Beloved local broadcaster asks for help in time of need
WKLK and WMOZ radio broadcaster Dwight Cadwell is seeking a liver transplant as his decade-long battle with nonalcoholic steatohepatitis has worsened.
CLOQUET — Perched at his broadcast desk on the far end of the Wrenshall High School stage overlooking the court, longtime sports broadcaster Dwight Cadwell took to the local airwaves to call the final Brown Jug game between the Carlton and Wrenshall boys basketball teams earlier this month.
The assignment, while exciting in its own right, held an even greater significance for Cadwell, as it meant an opportunity to get back to doing what he loves as he continues to battle health issues.
“When you get to do something you have a passion for (and) to have it just kind of taken away it’s kind of like, ah man,” Cadwell said with emotion in his voice. ”... Granted, I’m checking scores, and I’m still doing work for the station at home, and I’ve got some of those capabilities, but it’s not like being at a game or getting that atmosphere.”
Cadwell, who typically calls between 40-50 local games during the winter sports season, has had to significantly dial back his normal radio schedule, as his battle with nonalcoholic steatohepatitis, or NASH, has intensified since earlier this summer, which has prompted his need for a liver transplant.
NASH is a type of liver disease in which fat builds up in the liver of people who drink little or no alcohol, according to Cancer.gov.
The original diagnosis came 11 years ago after Cadwell reported feeling extremely sick and was admitted to Community Memorial Hospital in Cloquet. He was later transferred to Essentia Health in Duluth where it was determined that his liver had stopped working.
IVs and medications provided by the gastroenterology unit of Essentia allowed his liver to begin working again, but below normal levels.
Additional treatment at Mayo Clinic led to the official diagnosis of NASH, which had been kept in check through multiple proactive steps until this past summer.
“During that stretch I was just mostly controlling it through diet, exercise, medication.
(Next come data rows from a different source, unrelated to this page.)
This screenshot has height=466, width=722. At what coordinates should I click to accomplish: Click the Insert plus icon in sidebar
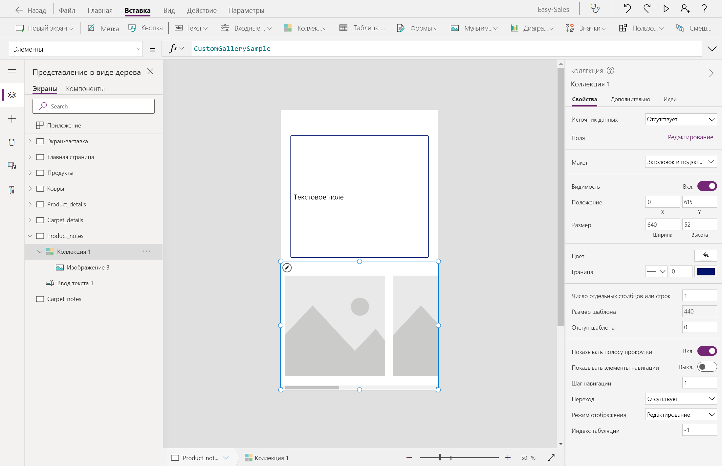coord(12,119)
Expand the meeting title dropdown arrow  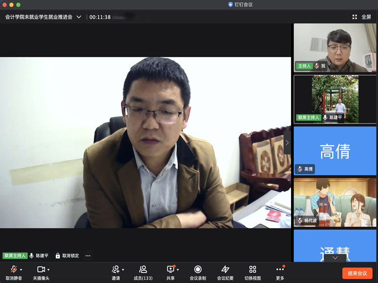[79, 17]

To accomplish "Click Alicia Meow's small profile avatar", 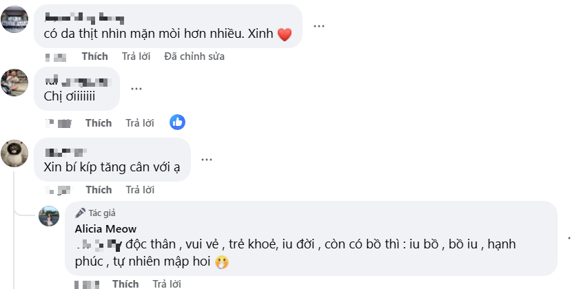I will (49, 216).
It wasn’t until the end of May and beginning of June (that it worsened),” Cadwell shared. “And at first they didn’t even think it was my liver. I ended up gaining almost 40 pounds in like two weeks of fluid.”
The fluid build-up led to Cadwell being sent back to Mayo where doctors discovered that his liver was functioning at a 5-10% rate compared to that of a normal liver.
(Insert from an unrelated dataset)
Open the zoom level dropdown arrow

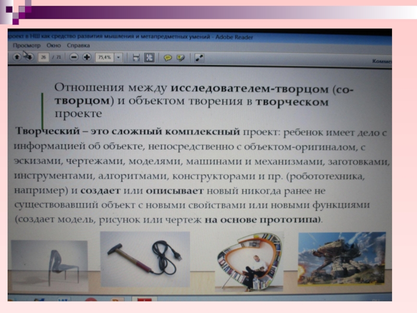pyautogui.click(x=119, y=57)
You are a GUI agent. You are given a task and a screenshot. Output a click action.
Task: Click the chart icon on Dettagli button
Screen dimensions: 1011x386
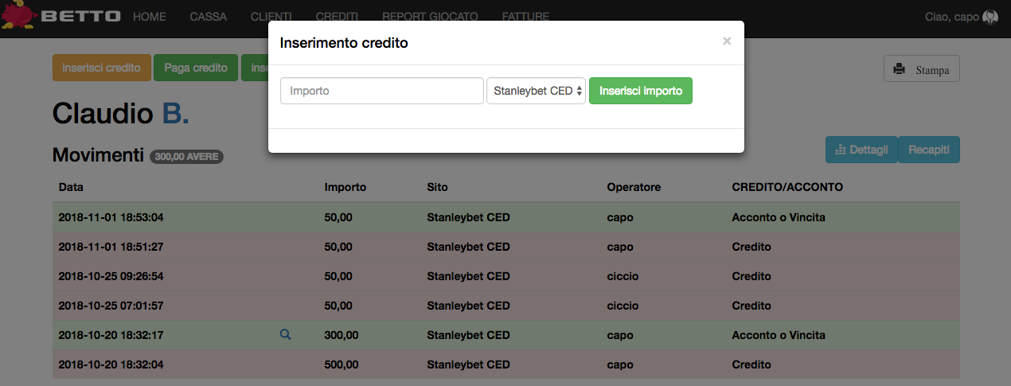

The complications signaled the immediate need for a liver transplant, in addition to having the extra fluid drained approximately every 10 days.
“You have two options when you get the liver transplant at the stage I’m at, (which) is you get a donor from a deceased individual or a living donor, in which a living donor can donate half their liver,” Cadwell said.
Up until that point, Cadwell had been reluctant to share the details of his condition outside of his immediate family and co-workers at the radio station. Under advisement from his care team, Cadwell’s wife Diane shared details of the situation on Facebook with a link to the Mayo Clinic's living donor website in order to get the word out.
“They said that the more people that are aware of the situation, the more chance you'll have of people that would be willing to get tested or go through the process of seeing if they would be able to donate part of their liver,” Dwight said.
The news has since spread around the community.
“We have gotten very positive responses,” Diane said. “I’ve actually had a few people reach out that have family members or they themselves have had a transplant. And you know just little encouraging words, so that was really nice. I didn’t expect to get that.”
As the couple, who have been married for 36 years, continue to hope and pray for a match, Diane shared that the two have leaned on their faith, which remains a large part of their lives.
“God gets us through everything, good or bad,” Diane said. “We’ve gotten some good advice about you can’t control everything, and Dwight’s actually very positive. He’s not somebody that’s like 'Oh poor me.' He’s just like, 'Well, we gotta get this done.' I probably worry about it more than he does as far as like 'Well what if?' But what if he gets hit by a car tomorrow?”
“That’s the kind of the attitude that you have to take because you’re not guaranteed no matter whether you have a disease or cancer or whatever, that’s kind of how we view things,” she went on to say. “I mean we want him around for quite a bit longer. He’s a pretty good grandpa.”
The Cadwell family remains hopeful that a living donor will be found as word continues to spread about Dwight’s condition. In the meantime, Dwight said the support from his five kids and time spent taking care of his five grandchildren continues to provide him with strength.
“I’ve got my oldest (who) just started first grade — a grandson — and I have four that are 3 and younger. So watching them grow up and being able to babysit, that’s really kind of the motivation that keeps you going.”